▸ WRITTEN REQUEST 1
In the tax podcast transcript, by what date must gifts to charity or to children be completed?

▸ DOCUMENT EXTRACT
▬▬▬▬▬▬▬▬▬▬

Matt Theriault: Hey, Rockstar. If you have a question here for Tim, that you’d like him to answer on this show, anything tax related, anything asset protection related, go to taxhacker.com/questions. Post your question in there and we’ll answer live, right here on Tax Hacker Tuesday. Enjoy the show.

Speaker 1: This is Theriault Media. Did you know that up to 50% of your lifetime income will be wiped out by taxes? What if you could stop this madness? Isn’t it about time you play on a level playing field with the wealthiest 1%? Now you can. Tim Berry, attorney at law, shares here, each and every week, current tax-exempt strategies that anyone can implement to hack the tax code. Protect your assets and keep what’s rightfully yours. It’s time for Tax Hacker Tuesday.

Bernie Gartland: Hey. I want to talk about four concepts.

Tim Berry: Okay.

Bernie: First concept, year-end tax planning. Estate planning. Charitable gifts.

Tim: Mm-hmm (affirmative)-

Bernie: And, gifts to your children.

Tim: Mm-hmm (affirmative)-

Bernie: Can you speak intelligently on all of those.

Tim: Sure. They’re all the same concept really. At the end of the day, they’re pretty much the exact same thing. What Bernie’s talking about is December 31st is looming large. It’s coming up really fast, and in order for you to make completed gifts for either the tax donations for a charitable contribution or the gift tax savings for the kids, you’ve got to make those gifts completed by December 31st. Is that what you were talking about, Sir?

Bernie: That’s what I was talking about.

Tim: Okay. Why would somebody want to make a gift to charity, for example? Besides helping out their favorite charitable cause?

Bernie: Let me see what … Tax deduction be appropriate?

Tim: A tax deduction.

Bernie: Yeah.

Tim: You can create all sorts of tax deductions by making the charitable contributions, but here’s the big thing, Bernie. The other day what were we talking about the key thing for people to do whenever they’re making charitable contributions?

Bernie: To make sure that they get the charitable tax deduction and the other people get the tax consequences.

Tim: Very profound. To make sure the individual giving the gift, gets the tax deduction and the other people get the tax consequences. What’s Bernie mean by that? Am I going to translate, or are you going to explain it?

Bernie: What do I mean?

Tim: Well, here’s the thing-

Bernie: Let me ask you a question.

Tim: Yeah.

Bernie: If I have $100,000.00 in stock, and my bases that I paid for it is $50,000.00, I could sell that stock and then I could give that $100,000.00 to the charity. Is there a better way to do it than that?

Tim: Yeah, because if you sell that stock, you’re going to have a tax hit of probably about $7500.00, roughly. Depends on different situations, but let’s say that’s going to cost you $7500.00 in taxes, if instead you just give the stock itself directly to the charity, you don’t get hit with a tax bill. The charity, the non-profit, the tax-exempt entity, gets hit with the tax bill, and since it’s tax-exempt it doesn’t have to pay taxes. And you still get the same $100,000.00 deduction. That’s the better way to give to a charity, is by giving appreciated assets to your favorite charity.

▬▬▬▬▬▬▬▬▬▬

▸ WRITTEN REQUEST 2
From the records, reproduce every line, requests included, starting with the line containing "Where should I click to: Click the green" and going on through the line containing "tap(508, 83)". Add 128 to each coordinate in the answers and leave all other numbers unchanged.

▸ INPUT
▬▬▬▬▬▬▬▬▬▬

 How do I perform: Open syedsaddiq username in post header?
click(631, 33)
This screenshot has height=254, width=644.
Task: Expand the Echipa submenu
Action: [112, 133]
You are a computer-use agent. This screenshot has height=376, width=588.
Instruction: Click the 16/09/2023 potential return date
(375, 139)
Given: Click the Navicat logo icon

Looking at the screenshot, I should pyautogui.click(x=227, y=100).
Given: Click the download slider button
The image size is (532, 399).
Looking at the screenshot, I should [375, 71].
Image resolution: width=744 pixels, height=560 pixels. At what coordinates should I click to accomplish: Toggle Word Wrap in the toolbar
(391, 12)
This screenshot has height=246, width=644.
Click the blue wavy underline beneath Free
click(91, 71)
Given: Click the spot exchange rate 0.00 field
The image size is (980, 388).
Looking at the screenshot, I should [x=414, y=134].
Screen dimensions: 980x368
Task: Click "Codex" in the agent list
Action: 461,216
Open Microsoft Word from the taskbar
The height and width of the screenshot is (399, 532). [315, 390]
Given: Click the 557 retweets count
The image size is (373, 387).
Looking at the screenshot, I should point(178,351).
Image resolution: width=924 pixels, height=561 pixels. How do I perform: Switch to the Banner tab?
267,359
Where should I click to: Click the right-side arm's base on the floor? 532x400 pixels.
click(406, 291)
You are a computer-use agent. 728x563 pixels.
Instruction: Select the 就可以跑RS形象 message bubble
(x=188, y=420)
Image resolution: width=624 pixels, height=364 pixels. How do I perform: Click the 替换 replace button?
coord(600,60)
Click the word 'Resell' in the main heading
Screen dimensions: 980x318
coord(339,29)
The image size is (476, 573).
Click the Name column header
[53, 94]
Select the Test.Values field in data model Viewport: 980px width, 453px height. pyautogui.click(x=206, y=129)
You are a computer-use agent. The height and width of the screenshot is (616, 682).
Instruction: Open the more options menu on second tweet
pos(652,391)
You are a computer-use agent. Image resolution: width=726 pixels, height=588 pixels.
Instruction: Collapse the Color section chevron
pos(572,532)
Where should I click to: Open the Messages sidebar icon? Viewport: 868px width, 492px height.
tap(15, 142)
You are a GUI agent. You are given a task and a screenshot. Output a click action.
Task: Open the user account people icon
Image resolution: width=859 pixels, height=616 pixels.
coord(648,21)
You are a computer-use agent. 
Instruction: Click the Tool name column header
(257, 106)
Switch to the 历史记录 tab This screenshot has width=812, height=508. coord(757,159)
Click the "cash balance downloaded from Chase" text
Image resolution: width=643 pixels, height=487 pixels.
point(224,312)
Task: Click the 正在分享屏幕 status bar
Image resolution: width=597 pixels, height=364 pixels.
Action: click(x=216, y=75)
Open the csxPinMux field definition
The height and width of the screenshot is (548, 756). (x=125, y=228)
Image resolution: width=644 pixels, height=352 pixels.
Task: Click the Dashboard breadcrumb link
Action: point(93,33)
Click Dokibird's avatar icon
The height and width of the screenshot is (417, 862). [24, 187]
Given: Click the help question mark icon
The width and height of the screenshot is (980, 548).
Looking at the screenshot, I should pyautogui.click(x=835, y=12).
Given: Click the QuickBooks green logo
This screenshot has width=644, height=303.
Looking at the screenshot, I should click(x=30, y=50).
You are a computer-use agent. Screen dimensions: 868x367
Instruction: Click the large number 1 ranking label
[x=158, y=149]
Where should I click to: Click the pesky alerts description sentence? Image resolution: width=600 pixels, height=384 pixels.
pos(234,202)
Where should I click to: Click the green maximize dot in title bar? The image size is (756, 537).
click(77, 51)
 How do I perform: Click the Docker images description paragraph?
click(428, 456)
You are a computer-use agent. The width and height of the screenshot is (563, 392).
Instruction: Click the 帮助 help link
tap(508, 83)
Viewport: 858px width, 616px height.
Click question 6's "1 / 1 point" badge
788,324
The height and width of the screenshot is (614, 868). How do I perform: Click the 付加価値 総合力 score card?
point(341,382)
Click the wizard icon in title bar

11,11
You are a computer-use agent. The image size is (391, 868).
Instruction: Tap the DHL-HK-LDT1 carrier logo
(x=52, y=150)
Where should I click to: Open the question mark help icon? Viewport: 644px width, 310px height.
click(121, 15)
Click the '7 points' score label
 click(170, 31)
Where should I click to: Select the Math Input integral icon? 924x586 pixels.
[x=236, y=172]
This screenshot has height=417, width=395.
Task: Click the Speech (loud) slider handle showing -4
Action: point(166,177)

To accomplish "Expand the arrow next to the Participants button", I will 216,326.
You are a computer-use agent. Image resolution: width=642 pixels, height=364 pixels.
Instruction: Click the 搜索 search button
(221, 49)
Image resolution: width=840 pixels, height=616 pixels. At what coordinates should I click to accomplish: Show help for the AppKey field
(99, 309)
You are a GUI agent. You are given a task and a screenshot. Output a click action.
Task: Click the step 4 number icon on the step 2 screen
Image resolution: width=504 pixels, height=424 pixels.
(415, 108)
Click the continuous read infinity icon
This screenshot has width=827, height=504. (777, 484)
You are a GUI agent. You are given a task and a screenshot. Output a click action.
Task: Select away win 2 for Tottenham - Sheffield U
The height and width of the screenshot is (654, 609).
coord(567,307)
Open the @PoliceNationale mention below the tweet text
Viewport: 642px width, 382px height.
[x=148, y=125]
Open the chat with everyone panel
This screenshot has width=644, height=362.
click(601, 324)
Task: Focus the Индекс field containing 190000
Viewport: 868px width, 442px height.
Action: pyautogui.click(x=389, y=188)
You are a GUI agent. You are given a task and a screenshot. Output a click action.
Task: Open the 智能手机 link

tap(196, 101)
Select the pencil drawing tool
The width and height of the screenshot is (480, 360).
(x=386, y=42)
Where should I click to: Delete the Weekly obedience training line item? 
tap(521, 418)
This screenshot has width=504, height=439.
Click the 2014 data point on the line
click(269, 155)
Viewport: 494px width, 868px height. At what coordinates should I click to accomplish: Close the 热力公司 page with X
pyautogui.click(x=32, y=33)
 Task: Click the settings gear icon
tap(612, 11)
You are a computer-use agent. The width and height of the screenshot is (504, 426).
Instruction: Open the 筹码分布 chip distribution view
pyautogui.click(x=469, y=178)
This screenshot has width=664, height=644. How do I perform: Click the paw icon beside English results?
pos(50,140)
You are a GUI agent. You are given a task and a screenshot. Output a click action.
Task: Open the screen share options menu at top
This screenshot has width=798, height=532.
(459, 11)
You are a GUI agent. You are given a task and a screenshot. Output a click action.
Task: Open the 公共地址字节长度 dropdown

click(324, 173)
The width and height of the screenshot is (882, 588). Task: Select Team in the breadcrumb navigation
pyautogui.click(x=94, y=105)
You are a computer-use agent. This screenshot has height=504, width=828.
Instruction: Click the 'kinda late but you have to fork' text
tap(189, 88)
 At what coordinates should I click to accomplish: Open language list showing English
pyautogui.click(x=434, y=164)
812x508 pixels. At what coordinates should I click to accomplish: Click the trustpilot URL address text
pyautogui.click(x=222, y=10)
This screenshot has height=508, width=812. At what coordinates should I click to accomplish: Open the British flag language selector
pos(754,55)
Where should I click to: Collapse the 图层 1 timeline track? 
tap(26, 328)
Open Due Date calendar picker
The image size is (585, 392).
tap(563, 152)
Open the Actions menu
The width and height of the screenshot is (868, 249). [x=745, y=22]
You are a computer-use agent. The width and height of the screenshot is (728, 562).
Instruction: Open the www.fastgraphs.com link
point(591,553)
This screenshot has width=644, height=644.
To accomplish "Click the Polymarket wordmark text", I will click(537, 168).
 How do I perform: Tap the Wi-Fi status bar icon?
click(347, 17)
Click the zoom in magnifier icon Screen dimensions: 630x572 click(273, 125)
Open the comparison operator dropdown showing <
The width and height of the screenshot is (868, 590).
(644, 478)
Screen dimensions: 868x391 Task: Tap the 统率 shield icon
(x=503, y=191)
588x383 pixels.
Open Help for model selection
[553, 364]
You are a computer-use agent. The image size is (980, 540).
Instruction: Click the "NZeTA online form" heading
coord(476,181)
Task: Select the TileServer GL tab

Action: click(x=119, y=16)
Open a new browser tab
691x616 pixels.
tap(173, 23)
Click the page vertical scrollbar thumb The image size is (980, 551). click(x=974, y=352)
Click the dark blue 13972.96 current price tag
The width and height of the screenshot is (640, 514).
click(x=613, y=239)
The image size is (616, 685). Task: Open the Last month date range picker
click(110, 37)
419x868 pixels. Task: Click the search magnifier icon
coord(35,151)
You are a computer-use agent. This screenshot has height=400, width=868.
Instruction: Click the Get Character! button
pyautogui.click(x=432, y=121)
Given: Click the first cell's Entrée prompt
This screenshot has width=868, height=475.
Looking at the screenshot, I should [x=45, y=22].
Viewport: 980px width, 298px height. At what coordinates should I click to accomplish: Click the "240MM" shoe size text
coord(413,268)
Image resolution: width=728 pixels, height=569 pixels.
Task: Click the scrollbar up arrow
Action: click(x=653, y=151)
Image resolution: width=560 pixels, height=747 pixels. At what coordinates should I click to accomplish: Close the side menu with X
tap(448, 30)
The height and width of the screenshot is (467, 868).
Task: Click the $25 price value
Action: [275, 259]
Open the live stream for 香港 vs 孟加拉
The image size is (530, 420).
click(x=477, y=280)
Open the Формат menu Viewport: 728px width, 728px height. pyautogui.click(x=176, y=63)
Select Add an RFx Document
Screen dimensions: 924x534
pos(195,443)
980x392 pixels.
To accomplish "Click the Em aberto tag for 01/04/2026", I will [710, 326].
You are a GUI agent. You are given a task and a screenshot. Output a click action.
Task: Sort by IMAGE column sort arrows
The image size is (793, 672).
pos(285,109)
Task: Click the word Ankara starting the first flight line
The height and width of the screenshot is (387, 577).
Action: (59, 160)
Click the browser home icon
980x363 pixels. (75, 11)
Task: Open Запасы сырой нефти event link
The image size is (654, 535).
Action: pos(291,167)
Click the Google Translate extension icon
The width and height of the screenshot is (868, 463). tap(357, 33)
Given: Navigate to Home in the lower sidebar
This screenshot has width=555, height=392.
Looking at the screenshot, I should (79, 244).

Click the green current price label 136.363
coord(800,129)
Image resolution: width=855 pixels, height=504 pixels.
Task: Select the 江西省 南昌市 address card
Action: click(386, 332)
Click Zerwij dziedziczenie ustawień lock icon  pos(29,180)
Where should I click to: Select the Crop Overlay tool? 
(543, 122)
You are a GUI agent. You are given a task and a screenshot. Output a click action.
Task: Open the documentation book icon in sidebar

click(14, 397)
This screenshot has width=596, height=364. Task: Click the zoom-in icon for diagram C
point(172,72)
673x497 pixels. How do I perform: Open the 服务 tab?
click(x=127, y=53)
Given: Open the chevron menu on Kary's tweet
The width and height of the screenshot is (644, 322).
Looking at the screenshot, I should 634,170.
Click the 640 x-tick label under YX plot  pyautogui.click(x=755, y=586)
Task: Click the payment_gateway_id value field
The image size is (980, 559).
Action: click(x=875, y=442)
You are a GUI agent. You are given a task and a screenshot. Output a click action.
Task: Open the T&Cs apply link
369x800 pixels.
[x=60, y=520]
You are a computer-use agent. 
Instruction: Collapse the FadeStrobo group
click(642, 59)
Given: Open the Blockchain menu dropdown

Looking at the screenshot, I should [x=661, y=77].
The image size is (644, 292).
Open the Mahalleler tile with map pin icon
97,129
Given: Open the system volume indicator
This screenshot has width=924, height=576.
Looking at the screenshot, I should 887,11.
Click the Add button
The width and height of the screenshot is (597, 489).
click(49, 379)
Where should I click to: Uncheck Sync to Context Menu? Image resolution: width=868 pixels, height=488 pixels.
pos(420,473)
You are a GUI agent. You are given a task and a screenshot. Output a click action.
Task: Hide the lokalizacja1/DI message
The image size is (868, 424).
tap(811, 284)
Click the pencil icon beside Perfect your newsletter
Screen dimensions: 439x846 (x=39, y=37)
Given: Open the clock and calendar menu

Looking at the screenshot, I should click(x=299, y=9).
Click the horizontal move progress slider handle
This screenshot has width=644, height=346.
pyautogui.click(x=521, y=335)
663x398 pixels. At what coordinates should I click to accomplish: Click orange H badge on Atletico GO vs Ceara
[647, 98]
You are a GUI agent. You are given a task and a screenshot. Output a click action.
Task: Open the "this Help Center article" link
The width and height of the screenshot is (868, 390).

▬▬▬▬▬▬▬▬▬▬

▸ FULL SOLUTION 1
December 31st.

▸ FULL SOLUTION 2
Where should I click to: Click the green maximize dot in title bar? The image size is (756, 537).
click(205, 179)
 How do I perform: Click the Docker images description paragraph?
click(556, 584)
You are a computer-use agent. The width and height of the screenshot is (563, 392).
Instruction: Click the 帮助 help link
tap(636, 211)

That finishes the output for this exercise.